* [Stored items]
-- Opening Marker --

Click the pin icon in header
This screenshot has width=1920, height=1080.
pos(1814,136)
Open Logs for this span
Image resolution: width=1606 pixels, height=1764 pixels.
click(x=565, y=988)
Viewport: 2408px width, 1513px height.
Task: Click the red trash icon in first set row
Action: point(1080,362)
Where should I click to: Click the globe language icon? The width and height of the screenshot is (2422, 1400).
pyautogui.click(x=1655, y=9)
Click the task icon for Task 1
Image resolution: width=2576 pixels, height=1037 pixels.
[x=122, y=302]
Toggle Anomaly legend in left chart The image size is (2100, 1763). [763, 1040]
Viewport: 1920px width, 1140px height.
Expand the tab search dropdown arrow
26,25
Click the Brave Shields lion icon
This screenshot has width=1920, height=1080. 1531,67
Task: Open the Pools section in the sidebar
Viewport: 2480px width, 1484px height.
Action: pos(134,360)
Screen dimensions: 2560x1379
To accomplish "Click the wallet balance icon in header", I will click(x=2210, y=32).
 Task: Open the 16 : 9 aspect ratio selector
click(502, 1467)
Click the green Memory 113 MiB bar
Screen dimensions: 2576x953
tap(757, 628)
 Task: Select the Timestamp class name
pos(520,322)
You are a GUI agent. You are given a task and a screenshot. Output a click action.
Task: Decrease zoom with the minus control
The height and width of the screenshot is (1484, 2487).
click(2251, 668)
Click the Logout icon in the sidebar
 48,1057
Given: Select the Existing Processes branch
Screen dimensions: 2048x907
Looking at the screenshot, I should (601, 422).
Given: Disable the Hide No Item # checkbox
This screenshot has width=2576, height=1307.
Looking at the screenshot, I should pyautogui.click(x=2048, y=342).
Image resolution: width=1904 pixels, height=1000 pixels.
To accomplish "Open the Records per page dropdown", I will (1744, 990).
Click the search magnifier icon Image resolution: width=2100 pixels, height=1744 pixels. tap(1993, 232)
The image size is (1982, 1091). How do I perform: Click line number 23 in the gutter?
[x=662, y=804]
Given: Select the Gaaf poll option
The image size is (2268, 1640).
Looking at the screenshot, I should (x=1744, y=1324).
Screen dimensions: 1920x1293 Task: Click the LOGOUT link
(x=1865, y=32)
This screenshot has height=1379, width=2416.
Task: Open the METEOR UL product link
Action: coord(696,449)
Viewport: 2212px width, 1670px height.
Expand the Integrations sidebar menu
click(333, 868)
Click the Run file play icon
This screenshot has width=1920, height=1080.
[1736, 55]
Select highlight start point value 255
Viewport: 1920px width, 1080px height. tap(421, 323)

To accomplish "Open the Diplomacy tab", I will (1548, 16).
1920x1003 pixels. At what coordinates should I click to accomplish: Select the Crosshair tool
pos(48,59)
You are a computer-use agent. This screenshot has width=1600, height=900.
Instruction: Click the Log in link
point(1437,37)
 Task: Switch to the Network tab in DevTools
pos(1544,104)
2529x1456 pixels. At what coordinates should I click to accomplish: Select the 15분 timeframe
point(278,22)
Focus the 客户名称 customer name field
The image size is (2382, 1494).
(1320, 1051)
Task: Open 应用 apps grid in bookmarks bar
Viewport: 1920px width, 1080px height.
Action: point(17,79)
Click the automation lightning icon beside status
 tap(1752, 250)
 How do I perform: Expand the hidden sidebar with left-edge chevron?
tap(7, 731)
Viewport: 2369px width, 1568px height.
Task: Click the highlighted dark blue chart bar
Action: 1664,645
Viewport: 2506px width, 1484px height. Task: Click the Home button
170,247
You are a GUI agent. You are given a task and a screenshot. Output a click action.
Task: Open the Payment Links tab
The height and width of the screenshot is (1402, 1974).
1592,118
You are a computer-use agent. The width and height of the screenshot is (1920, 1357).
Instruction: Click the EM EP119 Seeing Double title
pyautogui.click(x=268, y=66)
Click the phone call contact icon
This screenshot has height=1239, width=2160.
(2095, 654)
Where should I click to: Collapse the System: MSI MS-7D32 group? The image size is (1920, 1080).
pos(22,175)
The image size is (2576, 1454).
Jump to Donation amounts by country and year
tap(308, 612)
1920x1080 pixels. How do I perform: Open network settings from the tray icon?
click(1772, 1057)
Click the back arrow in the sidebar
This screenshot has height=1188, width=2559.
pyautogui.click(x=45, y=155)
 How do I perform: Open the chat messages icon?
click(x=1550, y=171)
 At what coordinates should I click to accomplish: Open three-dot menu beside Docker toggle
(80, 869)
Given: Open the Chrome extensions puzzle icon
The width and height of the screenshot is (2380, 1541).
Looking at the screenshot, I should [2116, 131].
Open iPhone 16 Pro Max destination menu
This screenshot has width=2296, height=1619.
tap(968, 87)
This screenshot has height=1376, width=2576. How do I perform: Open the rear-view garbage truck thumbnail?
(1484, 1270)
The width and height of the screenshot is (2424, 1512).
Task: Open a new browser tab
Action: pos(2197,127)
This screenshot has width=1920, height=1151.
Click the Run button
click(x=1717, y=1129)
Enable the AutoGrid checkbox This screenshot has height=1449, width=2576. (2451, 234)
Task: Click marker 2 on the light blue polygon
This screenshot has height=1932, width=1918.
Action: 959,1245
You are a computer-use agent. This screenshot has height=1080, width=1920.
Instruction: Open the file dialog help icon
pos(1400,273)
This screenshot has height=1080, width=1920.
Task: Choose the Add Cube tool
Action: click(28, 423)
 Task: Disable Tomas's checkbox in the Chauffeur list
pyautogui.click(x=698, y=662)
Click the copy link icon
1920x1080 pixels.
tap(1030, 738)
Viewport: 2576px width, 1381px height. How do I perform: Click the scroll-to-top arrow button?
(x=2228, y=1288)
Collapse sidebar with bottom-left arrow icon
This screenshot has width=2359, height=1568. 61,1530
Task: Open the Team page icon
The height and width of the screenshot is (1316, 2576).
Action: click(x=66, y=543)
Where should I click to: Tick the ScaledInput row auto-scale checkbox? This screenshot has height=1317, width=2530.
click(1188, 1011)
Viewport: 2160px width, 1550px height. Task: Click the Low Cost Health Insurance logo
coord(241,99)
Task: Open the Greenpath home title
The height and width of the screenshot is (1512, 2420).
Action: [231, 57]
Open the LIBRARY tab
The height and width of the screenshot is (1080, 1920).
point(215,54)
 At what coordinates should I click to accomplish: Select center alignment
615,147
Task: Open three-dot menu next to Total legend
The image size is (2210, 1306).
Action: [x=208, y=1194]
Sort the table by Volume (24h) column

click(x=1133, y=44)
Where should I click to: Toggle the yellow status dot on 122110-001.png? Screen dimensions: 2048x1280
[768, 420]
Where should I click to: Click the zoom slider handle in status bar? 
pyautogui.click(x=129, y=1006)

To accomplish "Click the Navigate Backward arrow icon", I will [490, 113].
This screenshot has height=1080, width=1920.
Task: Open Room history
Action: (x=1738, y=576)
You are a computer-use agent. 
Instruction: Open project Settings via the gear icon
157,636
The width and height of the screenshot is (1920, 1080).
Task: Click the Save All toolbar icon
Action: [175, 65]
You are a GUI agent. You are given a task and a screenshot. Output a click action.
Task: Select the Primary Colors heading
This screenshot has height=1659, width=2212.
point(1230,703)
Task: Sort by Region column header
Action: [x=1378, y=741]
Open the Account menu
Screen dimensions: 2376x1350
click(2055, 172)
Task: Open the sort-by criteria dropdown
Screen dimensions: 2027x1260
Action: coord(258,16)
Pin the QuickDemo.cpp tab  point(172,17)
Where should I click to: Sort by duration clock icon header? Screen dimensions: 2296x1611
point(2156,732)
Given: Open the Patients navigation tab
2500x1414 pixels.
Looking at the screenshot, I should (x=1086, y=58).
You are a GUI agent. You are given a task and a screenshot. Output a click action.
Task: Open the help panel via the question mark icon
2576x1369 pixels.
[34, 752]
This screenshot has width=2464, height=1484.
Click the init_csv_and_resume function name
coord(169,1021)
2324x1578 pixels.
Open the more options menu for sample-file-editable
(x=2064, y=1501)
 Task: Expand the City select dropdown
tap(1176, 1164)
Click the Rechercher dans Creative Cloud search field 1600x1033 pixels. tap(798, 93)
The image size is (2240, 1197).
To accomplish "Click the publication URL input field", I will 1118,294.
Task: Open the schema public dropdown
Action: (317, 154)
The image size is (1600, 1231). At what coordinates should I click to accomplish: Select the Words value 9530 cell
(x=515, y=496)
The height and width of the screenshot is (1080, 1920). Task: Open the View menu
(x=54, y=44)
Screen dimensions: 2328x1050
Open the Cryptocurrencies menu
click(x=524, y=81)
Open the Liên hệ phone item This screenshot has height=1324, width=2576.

-- Closing Marker --

* [The problem] Repeat the entries above exactly, beginning at their first line and ending with the line that contains "Click the task icon for Task 1", with nothing added.

* [Answer to the problem]
Click the pin icon in header
This screenshot has width=1920, height=1080.
pos(1814,136)
Open Logs for this span
Image resolution: width=1606 pixels, height=1764 pixels.
click(x=565, y=988)
Viewport: 2408px width, 1513px height.
Task: Click the red trash icon in first set row
Action: point(1080,362)
Where should I click to: Click the globe language icon? The width and height of the screenshot is (2422, 1400).
pyautogui.click(x=1655, y=9)
Click the task icon for Task 1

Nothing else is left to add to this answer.